Replication stops after one hour or so
we operate a big MariaDB-server (24 CPUs, 48 GB RAM, Version 5.5.32 with Percona XTRADB). Because it is mission-critical it is replicated to another server of similar size (row based replication). We get the ball rolling with "innobackupex" (GREAT tool to clone a life server). After setting the slave to its coordinates it starts up, catches up to the master (times behind = 0) and all is well. For an hour. Or four. Or two days. Then the slave suddenly stops executing the masters binlog.

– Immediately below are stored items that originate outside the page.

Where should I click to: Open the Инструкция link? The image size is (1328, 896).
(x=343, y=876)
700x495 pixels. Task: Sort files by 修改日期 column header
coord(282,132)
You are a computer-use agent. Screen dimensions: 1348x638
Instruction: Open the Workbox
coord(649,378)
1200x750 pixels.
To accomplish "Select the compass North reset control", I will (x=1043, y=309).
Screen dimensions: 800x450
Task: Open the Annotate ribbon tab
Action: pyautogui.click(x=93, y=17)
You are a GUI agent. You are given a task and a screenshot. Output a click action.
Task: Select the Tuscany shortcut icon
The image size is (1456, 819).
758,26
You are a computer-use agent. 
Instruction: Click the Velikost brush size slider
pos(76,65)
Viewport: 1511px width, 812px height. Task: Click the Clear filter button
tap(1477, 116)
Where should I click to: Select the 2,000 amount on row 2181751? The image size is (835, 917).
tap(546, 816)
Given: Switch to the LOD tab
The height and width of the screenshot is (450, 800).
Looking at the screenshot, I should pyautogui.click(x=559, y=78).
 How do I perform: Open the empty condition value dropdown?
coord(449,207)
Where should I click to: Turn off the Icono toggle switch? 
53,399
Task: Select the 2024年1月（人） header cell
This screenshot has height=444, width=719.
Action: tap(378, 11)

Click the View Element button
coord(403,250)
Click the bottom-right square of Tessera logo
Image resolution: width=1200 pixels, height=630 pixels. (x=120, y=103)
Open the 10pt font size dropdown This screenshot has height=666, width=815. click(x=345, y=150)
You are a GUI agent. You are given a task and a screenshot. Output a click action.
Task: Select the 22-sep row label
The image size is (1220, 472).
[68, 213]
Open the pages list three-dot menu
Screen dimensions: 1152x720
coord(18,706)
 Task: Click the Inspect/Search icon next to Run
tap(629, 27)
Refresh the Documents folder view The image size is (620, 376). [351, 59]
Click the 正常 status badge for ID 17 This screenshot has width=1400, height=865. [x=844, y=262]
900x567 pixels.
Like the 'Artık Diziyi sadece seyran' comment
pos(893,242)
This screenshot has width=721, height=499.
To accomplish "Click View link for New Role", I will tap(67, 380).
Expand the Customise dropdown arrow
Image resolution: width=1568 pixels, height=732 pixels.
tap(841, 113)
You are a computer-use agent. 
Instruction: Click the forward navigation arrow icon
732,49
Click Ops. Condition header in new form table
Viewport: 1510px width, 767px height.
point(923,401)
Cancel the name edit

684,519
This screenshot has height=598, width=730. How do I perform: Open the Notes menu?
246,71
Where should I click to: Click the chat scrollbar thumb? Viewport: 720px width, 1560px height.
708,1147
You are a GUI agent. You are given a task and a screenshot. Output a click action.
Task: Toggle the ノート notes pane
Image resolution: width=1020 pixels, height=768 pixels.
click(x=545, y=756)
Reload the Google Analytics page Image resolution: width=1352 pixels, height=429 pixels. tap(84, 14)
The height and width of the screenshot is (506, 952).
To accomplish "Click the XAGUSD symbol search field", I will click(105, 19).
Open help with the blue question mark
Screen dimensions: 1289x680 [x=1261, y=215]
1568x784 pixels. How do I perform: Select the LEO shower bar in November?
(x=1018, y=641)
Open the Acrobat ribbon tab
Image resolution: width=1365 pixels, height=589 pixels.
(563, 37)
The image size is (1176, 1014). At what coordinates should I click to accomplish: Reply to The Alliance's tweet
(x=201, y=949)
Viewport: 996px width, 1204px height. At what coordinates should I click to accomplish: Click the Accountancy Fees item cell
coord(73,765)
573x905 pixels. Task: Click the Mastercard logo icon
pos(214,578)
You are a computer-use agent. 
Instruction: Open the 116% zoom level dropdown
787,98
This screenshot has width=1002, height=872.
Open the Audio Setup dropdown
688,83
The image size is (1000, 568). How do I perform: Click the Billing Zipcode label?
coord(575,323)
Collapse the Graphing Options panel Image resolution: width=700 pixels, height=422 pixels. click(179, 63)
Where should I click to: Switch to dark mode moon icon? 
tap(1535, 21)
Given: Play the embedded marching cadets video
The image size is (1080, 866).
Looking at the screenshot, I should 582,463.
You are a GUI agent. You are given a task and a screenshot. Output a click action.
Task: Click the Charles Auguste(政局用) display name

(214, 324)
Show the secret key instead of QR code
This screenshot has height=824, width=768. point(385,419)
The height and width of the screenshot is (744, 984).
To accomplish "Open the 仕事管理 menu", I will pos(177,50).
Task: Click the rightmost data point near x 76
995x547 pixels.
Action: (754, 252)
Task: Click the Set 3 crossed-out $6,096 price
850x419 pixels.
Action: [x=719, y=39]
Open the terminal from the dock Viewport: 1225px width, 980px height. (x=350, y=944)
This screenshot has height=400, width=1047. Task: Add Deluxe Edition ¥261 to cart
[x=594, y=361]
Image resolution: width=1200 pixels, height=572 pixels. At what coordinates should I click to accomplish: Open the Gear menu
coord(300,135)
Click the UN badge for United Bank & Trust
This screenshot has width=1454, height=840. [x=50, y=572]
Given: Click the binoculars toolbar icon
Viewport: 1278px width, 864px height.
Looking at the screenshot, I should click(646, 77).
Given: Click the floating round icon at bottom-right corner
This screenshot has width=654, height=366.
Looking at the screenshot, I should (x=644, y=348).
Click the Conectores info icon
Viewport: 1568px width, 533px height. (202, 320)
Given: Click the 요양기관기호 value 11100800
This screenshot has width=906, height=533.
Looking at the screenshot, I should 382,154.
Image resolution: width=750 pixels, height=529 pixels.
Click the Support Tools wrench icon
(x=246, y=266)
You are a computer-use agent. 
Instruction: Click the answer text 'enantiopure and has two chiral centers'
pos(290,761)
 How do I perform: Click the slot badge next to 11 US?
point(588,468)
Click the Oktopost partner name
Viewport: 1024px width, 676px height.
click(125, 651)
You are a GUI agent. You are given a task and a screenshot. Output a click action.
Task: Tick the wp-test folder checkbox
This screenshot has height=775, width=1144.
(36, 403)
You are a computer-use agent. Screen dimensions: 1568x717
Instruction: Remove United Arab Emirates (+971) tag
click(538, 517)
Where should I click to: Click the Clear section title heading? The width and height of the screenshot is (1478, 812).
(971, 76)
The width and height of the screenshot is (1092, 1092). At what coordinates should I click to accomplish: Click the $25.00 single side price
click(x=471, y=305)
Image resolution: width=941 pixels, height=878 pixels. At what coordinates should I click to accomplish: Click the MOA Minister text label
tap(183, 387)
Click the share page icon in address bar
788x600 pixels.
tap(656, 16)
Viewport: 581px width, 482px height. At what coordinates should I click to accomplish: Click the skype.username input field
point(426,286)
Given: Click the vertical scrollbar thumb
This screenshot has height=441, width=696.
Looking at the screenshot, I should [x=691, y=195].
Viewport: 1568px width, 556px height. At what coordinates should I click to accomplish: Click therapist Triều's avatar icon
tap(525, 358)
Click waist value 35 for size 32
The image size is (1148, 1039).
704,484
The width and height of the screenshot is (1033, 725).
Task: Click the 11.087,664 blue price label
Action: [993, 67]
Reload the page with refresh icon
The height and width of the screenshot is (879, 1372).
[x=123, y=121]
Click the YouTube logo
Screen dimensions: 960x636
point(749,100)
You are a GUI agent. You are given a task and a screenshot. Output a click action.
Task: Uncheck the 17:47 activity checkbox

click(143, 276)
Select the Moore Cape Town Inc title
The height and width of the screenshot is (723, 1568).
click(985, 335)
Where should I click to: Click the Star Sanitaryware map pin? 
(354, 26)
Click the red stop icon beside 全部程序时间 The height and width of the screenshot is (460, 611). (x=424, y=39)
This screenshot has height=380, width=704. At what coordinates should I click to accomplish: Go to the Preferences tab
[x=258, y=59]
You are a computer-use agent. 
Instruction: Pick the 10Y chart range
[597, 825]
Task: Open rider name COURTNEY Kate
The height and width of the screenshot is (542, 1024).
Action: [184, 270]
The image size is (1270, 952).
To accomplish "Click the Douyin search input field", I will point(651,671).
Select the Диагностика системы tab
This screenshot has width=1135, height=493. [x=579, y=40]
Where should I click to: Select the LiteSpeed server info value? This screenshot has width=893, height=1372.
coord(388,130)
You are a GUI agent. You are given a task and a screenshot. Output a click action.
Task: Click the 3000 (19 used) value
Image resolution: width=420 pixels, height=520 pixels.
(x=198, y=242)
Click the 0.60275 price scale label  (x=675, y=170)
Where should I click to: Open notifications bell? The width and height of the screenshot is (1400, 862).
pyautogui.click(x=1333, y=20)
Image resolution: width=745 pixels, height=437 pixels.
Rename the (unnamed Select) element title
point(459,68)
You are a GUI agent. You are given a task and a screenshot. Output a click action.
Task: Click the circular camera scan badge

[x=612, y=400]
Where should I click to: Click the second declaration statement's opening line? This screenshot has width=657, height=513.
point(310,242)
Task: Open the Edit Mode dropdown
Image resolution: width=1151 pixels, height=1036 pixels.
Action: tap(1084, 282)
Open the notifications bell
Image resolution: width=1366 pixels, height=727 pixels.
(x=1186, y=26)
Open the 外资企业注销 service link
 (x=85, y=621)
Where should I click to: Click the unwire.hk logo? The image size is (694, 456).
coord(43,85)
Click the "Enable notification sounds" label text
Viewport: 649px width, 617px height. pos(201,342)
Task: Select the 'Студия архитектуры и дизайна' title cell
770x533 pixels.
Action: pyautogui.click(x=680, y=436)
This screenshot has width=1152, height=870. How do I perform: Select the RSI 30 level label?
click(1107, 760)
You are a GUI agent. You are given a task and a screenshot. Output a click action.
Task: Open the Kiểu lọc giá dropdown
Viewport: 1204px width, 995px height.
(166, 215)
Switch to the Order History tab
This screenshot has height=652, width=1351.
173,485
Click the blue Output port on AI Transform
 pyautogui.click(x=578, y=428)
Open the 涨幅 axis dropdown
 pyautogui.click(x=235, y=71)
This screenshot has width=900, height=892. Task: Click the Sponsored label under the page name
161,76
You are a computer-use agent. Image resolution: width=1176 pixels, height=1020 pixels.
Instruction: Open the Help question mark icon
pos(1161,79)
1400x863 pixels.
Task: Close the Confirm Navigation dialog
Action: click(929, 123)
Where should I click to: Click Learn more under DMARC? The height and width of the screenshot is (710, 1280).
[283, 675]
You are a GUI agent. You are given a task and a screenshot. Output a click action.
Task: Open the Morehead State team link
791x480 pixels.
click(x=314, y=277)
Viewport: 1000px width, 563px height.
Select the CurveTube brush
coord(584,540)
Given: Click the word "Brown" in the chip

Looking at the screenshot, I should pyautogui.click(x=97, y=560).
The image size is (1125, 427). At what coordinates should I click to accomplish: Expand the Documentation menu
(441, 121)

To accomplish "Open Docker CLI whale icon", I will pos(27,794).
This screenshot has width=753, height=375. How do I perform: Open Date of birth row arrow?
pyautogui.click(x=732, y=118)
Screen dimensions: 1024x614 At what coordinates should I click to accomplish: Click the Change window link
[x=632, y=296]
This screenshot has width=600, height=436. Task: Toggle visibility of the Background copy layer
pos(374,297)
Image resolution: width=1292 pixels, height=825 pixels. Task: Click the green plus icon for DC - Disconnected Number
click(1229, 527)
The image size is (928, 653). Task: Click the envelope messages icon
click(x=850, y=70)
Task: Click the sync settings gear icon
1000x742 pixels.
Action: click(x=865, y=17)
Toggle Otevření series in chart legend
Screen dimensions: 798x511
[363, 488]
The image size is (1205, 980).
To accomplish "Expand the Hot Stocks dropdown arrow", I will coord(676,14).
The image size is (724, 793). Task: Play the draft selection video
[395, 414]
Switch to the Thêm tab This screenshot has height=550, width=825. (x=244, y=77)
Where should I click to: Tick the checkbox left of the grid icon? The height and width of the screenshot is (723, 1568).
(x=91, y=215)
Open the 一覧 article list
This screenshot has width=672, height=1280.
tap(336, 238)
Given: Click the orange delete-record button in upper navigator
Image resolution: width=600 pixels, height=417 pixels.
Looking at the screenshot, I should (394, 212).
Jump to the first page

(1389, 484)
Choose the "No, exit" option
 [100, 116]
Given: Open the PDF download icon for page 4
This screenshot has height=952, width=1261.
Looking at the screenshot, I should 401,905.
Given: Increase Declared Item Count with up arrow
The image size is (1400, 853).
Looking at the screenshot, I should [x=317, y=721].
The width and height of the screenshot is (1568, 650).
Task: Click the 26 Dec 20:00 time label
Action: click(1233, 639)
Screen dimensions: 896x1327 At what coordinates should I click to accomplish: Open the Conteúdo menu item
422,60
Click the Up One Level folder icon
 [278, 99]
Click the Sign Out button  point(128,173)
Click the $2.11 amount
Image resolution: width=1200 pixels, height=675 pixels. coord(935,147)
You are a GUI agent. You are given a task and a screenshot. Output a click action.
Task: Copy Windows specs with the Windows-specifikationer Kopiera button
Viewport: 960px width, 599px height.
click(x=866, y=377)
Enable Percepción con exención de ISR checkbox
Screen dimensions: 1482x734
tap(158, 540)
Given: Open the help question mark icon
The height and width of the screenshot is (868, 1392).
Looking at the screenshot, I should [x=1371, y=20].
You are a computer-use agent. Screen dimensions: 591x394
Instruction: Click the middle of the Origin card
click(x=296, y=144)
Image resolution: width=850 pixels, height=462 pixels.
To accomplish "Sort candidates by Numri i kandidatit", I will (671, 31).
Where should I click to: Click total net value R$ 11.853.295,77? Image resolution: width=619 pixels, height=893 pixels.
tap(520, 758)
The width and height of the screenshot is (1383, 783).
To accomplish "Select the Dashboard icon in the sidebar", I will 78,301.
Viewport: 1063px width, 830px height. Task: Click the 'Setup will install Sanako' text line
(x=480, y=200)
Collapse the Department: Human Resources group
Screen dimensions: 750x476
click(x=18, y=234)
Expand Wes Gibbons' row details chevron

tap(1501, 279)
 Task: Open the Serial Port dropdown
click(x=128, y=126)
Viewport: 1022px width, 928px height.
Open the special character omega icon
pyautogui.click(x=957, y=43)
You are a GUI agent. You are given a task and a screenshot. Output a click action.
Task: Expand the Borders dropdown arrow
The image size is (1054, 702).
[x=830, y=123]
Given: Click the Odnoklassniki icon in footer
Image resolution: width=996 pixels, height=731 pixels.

There are no errors logged. I checked the binlog and relaylog on master and slave around the last log entry processed and can't find anything strange. I'm at a total loss. I can't say that I'm an MySQL or MariaDB specialist, so I'd like to reach out to this community in order to get some idea what's happening. Anybody got an idea? Thanks in advance!
Martin Trenz, Soquero GmbH, Frankfurt, Germany
Answer Answered by Martin Trenz in this comment.
The problem stemmed from a table with 390000 records without a primary index that is replicated row-based. InnoDB creates a invisible primary key (six bytes, basically the row-number) but this key is not replicated. Therefor every DELETE leads to a full table scan on the slave. Transaction-Encapsulation lead to the impression of absolute standstill.